* **Given exercise**
What does the Speaker Recognition privacy note strongly recommend when implementing Speaker Recognition?

* **Document**
--- begin ---
Data and privacy for Speaker Recognition

Note

This article is provided for informational purposes only and not for the purpose of providing legal advice. We strongly recommend seeking specialist legal advice when implementing Speaker Recognition.

While the Speaker Recognition feature was designed with compliance, privacy, and security in mind, you're responsible for its use and the implementation of this technology. Be aware that the laws governing biometric recognition technologies often vary internationally and domestically, including at the federal, state, and local levels. In addition to regulating allowed use cases, some jurisdictions impose special legal requirements for the permissions governing collection, transfer, online processing, and storage of biometric data, particularly when used for identification or verification. Before using Speaker Recognition and Azure for the collect, transfer, processing, and storage of any data subject's biometric data, you must ensure compliance with the relevant legal requirements that apply to your service application.
--- end ---
* **Data segment**
--- begin ---
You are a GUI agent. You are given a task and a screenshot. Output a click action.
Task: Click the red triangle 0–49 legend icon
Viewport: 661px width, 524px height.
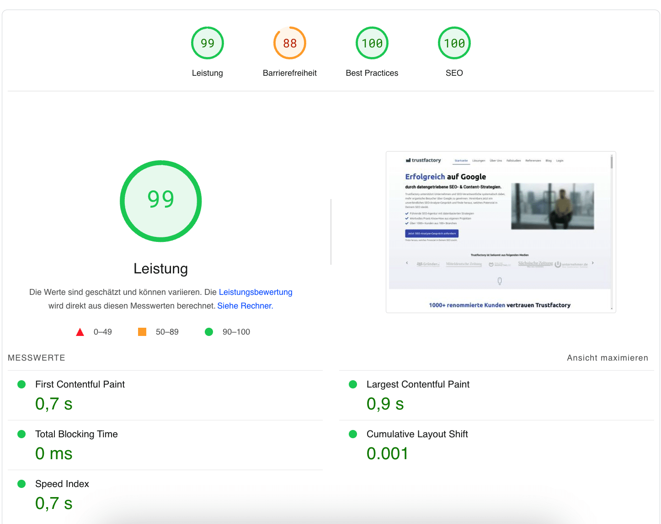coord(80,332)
--- end ---
* **Result of the exercise**
It strongly recommends seeking specialist legal advice.